BEGIN Text passage
More than ever before individuals have begun turning to the Internet for health-related information, including information about specific conditions and medications. Though the wealth of information online allows patients the opportunity to be better informed and take a more active role in their care, not all information comes from reliable sources. While individuals should be encouraged to become informed about issues that affect their health and well-being, it is also important to ensure that they are able to identify information that is from a credible source.
The United Nations (UN) reports that approximately 1.8 billion people worldwide are now using the Internet. A recent survey which included over 12,000 individuals in 12 nations, found that individuals are looking online for health-related information more frequently than in previous years. Globally, 81 percent of individuals with Internet access use it to search for advice about health, medicines, or medical conditions. A reported 80 percent of Americans look online at least some of the time for health information, frequently to find information about a specific disease, a treatment procedure, or exercise and fitness. Nearly half of all Americans looking for health information online are attempting to self-diagnose a condition based on symptoms they are experiencing.
END Text passage
BEGIN Available data
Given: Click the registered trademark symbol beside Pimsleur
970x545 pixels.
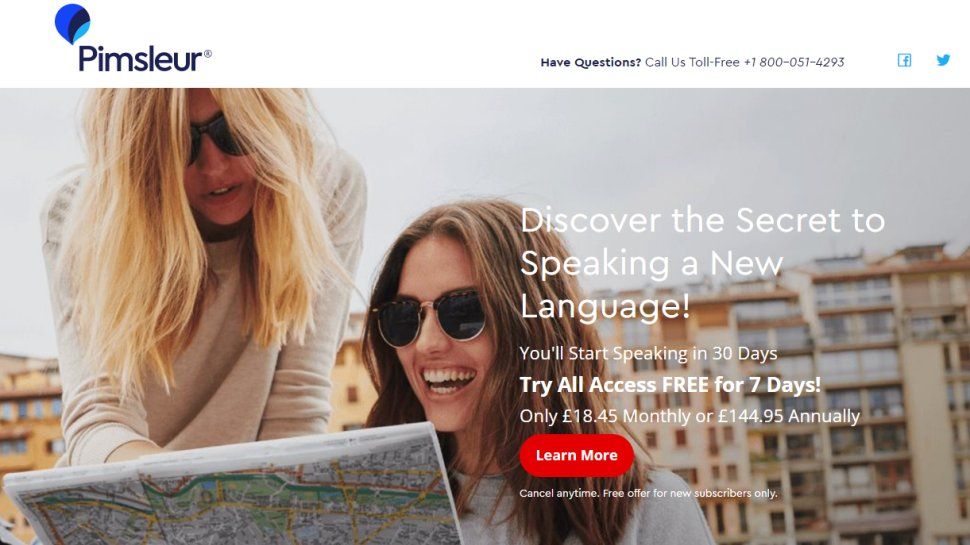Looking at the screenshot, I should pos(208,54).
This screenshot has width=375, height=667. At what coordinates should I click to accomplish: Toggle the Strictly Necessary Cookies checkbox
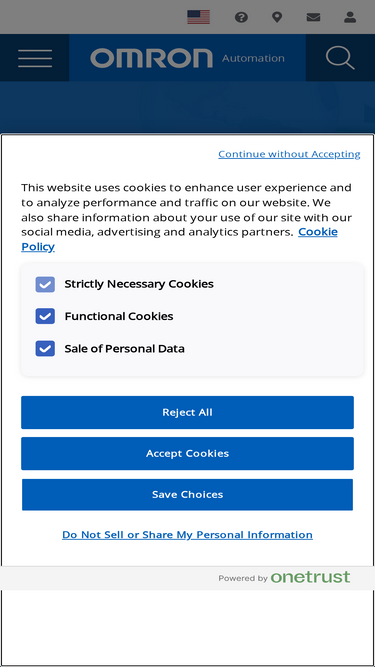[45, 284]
END Available data
BEGIN Available data
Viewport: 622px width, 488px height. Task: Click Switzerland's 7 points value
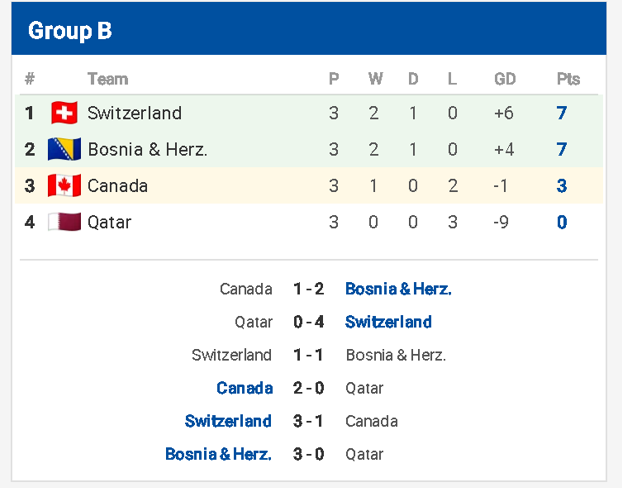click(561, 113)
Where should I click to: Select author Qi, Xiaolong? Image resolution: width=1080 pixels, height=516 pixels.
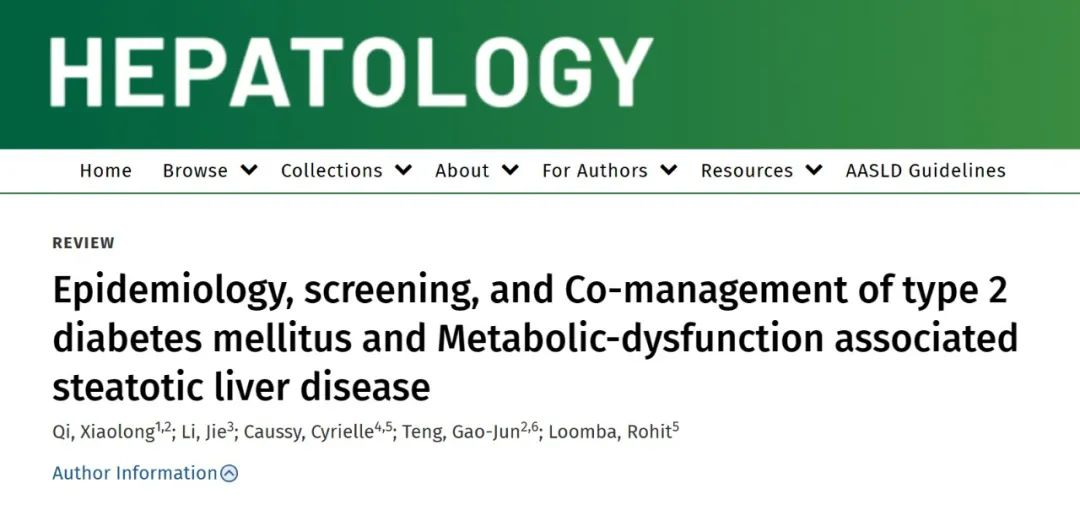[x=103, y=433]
END Available data
BEGIN Available data
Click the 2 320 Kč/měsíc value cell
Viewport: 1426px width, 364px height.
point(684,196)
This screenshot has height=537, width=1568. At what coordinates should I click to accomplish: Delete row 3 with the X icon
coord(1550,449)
END Available data
• [Required tasks]:
a) In the passage on online health information, copy everything from "More than ever" up to and including "a credible source.".
b) According to the passage on online health information, what topics do Americans often look up online?
The listing has nothing to do with the passage on online health information.

• [Results in order]:
a)
More than ever before individuals have begun turning to the Internet for health-related information, including information about specific conditions and medications. Though the wealth of information online allows patients the opportunity to be better informed and take a more active role in their care, not all information comes from reliable sources. While individuals should be encouraged to become informed about issues that affect their health and well-being, it is also important to ensure that they are able to identify information that is from a credible source.

b)
- a specific disease
- a treatment procedure
- exercise and fitness